The suit is on an accident insurance policy to recover the stipulated benefit for loss of one hand and one foot.
The contract is a limited one known as a "Travel and Pedestrian Policy." Its pertinent provisions appear in the report of the case.
The claim here involved is under the clause extending protection to "truck drivers * * * when engaged in the line of their employment, in actually driving or operating a public conveyance."
The evidence for plaintiff, the insured, tended to show that, while driving a motortruck, a public conveyance, in the line of his employment, on a public highway in the nighttime, and while passing over a public railroad crossing, he discovered the near approach of a train on a curve; that a collision appearing imminent, plaintiff leaped or attempted to leap from the truck. The train struck and demolished the truck. A few moments later nearby parties found plaintiff, probably unconscious or just recovering consciousness, lying by the side of the railroad track with his right foot severed and his left hand crushed so as to require amputation.
The chief controversy in the case arises from his position when found with reference to the point of collision. Measured later from data given by a witness on the ground at the time, this position was eighteen feet from the margin of the traveled highway in the direction from which the train approached, or some twenty-six feet from the supposed position of the truck when struck by the locomotive. Some variance appears in estimated distances by different witnesses; but for the purposes of this decision we accept the above as substantially correct.
The contention of appellant is that this physical fact, established without dispute, or by such preponderance of evidence as to call for a new trial if disregarded, shows the plaintiff had severed his relation as an "actual" driver of the truck at the time of the collision, and his injury could not have resulted from the collision within the meaning of this policy.

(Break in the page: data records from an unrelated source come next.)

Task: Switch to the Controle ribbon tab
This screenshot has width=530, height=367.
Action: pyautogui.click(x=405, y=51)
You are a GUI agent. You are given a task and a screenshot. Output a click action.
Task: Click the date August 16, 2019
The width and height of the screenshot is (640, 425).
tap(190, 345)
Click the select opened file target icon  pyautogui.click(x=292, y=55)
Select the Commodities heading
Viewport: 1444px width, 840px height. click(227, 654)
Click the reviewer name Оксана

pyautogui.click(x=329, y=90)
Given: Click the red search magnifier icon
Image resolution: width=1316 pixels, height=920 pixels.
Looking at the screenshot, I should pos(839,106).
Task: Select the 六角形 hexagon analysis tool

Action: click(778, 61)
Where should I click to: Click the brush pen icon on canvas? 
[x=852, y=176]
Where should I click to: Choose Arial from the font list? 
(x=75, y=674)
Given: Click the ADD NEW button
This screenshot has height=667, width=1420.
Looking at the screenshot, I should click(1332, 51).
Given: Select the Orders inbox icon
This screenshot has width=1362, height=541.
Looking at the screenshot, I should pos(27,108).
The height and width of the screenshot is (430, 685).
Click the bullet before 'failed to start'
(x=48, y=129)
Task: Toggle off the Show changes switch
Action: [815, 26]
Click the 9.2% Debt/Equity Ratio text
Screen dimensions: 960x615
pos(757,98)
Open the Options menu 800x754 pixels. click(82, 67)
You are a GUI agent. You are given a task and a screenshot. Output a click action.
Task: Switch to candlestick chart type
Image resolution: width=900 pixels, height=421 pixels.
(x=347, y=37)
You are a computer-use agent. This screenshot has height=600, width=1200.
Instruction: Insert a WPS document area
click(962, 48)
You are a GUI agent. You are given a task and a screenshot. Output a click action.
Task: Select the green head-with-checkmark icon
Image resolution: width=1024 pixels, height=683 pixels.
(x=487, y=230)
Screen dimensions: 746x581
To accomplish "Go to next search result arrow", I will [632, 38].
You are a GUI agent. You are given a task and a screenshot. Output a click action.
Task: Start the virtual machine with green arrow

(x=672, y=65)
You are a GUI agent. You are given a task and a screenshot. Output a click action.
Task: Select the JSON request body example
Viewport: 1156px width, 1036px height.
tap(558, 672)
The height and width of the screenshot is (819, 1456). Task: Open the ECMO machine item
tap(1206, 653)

If the physical facts demonstrate as a certainty that the insured had got out of the truck, abandoned its driving, and by self-controlled movement walked in the direction of the approaching train and was run over, the loss would not be within the coverage of this policy.
The plaintiff disclaims any conscious knowledge of what occurred after he jumped until he recovered consciousness about the time others found him. He cannot and does not say he was still in contact with the truck at the instant of the crash; and hence cannot say he was thrown into a position resulting in the loss of his limbs. An eyewitness testifies he saw him jump as the crash came, cannot say whether he was in the air at the instant, nor whether his actual contact with the truck caused him to be tossed or tripped by the collision. We think the evidence indicates he had cleared the truck, was in the air, or maybe reached the ground at the actual moment of the crash.
Whether it was possible for the impact to cause the truck to throw or knock plaintiff in the direction found we deem unimportant. How he came into that position may be regarded as entirely conjectural. His severed foot was found at another point. His right foot was taken and his left hand. No evidence appears as to what wheels of the passing train cut off or crushed either. Whether he may have scrambled from one position to another after the injury, or after losing one limb does not appear with certainty. *Page 80
If in truth on seeing an inevitable collision he jumped to save himself, a duty to both himself and the insurance company, and was tripped or stumbled and fell in position to lose his limbs, the loss resulted from a collision while actually driving the truck.
We approve, as of course, the rule that insurance contracts may be and often are made with very limited coverage, the small premium fixed on careful calculation of the hazard assumed; and they should be enforced, not a new or enlarged contract made for the parties.
But this rule runs alongside the further well-known rule that, being framed by the insurer, they are construed favorably to the insured.
Provisions are to receive a reasonable and just construction in the light of both these rules.
The hazard insured against here did not require the driver to remain in the truck, to have the truck actually under his control, nor that the actual crash produce the loss.
The same relation of insurer and insured obtained if he jumped to save himself, but nevertheless failed to save his limbs. The causal relation between the collision and the loss would be the same. We see no reason to disregard the positive testimony tending to show such was this case, because of inability to definitely account for his position when or after his injury was received.
We conclude defendant was not due the affirmative charge, nor to a new trial upon the ground that the verdict was not supported by the evidence.
Dealing with the demurrer to count 3 of the complaint on which the cause was tried, the point is made that it merely avers injury by collision with the truck "which he was driving while engaged in the line of his employment," when the policy says "actually driving."
The policy is set out and made part of the count. The averment imports the same thing as the policy. That he was actually driving the truck until he leaped therefrom is not questioned.
The policy does not stipulate in terms that the collision must occur on a public highway. If appellants' construction that such is its meaning be correct (and this is not to concede such construction), it was sufficient in pleading to follow the terms of the policy in that regard.
Without dispute the collision was at the crossing of a public highway over the railroad tracks.
Technical defects in pleading, not harmful to a party, work no reversal under our rules.
Affirmed.
ANDERSON, C. J., and GARDNER and FOSTER, JJ., concur.